→ Things to do:
(A) Can you reproduce, word for word, the part of the documentary review that opens with the words containing "I will say that, from" and closes with "really a problem?"?
(B) What does the documentary review state on each point below?
(i) What medication did the writer occasionally take growing up?
(ii) What does the acquaintance diagnosed with ADHD study at Penn State?
(iii) How many Vicodin did the kid the writer mentions take?

→ Supplied text:
.....
3.) There’s a slight contradiction within the documentary: some acknowledge ADD or ADHD to be real but over-diagnosed and over-treated, but it’s real and it was passed on to them from heredity or based on something the child’s mother did during pregnancy. However, there are other moments where he tries pointing out that this is just “some new disease.” This seems to happen a few times.
4.) It seems a tad too repetitive. They seem to be hammering the same basic points into your head for so long: over-diagnosed, children are energetic at a young age, that there was no such thing years back (contradicted by someone saying that there was), etc, etc.
I will say that, from what it sounds like, the government’s loyalty to certain lobbies and corporations spiked along with the number of ADD diagnoses. It’s disturbing to see that they should do that at the expense of the people.
I know someone who was diagnosed with ADHD as a kid and took Ritalin, and was home-schooled for a while. That was him before I knew him. He’s 25 or 26 now, and from what I know of him, he’s basically just an old kid. He has the mentality of a kid, he has the somewhat lovable qualities of a kid, and he just goofs around. The problem with him is that you can tell that he wouldn’t fare well in an environment where mindless obedience is the only way tolerated, but he’s one of the hardest workers I know and in Penn State for mechanical engineering. Surely even if he has ADHD, is it really a problem?
I’m going to have to watch more later when I’m ready to commit to watching a documentary.
I will say as a side note that I fully agree that we are being drugged up way too much. The most medication I’ve ever taken growing up was the occasional amoxicillin for ear infections, and even now I still have that problem but no longer take medications since I seem not to even notice I have them anymore. I don’t take any kind of meds for headaches nor any common colds since my immune system seems to work so well by itself.
I also don’t know if I fully blame the drugs. Yes, if you take drugs you don’t need, you will most definitely have negative side effects. I don’t think Ritalin’s the problem as much as the problem is that people take the Ritalin without properly having ADD. It’s the same way with Vicodin: one kid I know took three of those, and he was stoned and trying to start fights. He didn’t need them: they were a thrill for him. I think that taking anti-depression medications could work, but there’s that period where people need to be monitored to make sure they don’t do anything stupid while the drugs do what they were created to do. They have helped people, and I don’t deny they’ve hurt people. I just think that blindly blaming the drugs for something like Columbine is ridiculous, especially when, like it said, they were on the drugs for a year.
.....
→ Data below:
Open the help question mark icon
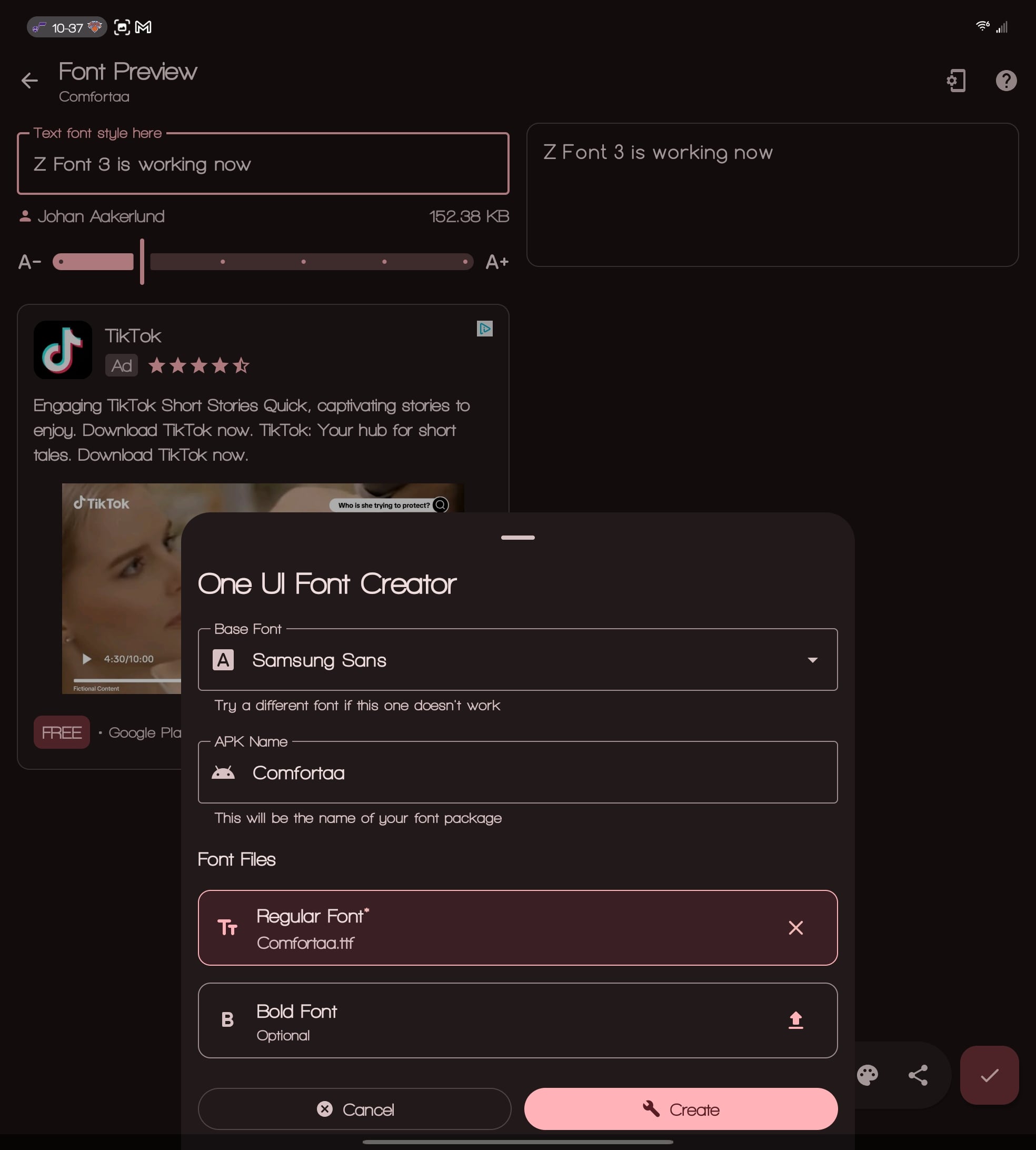The image size is (1036, 1150). (x=1006, y=80)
.....
→ Task solutions:
(A)
I will say that, from what it sounds like, the government’s loyalty to certain lobbies and corporations spiked along with the number of ADD diagnoses. It’s disturbing to see that they should do that at the expense of the people.
I know someone who was diagnosed with ADHD as a kid and took Ritalin, and was home-schooled for a while. That was him before I knew him. He’s 25 or 26 now, and from what I know of him, he’s basically just an old kid. He has the mentality of a kid, he has the somewhat lovable qualities of a kid, and he just goofs around. The problem with him is that you can tell that he wouldn’t fare well in an environment where mindless obedience is the only way tolerated, but he’s one of the hardest workers I know and in Penn State for mechanical engineering. Surely even if he has ADHD, is it really a problem?

(B)
(i) Amoxicillin, for ear infections.
(ii) Mechanical engineering.
(iii) Three.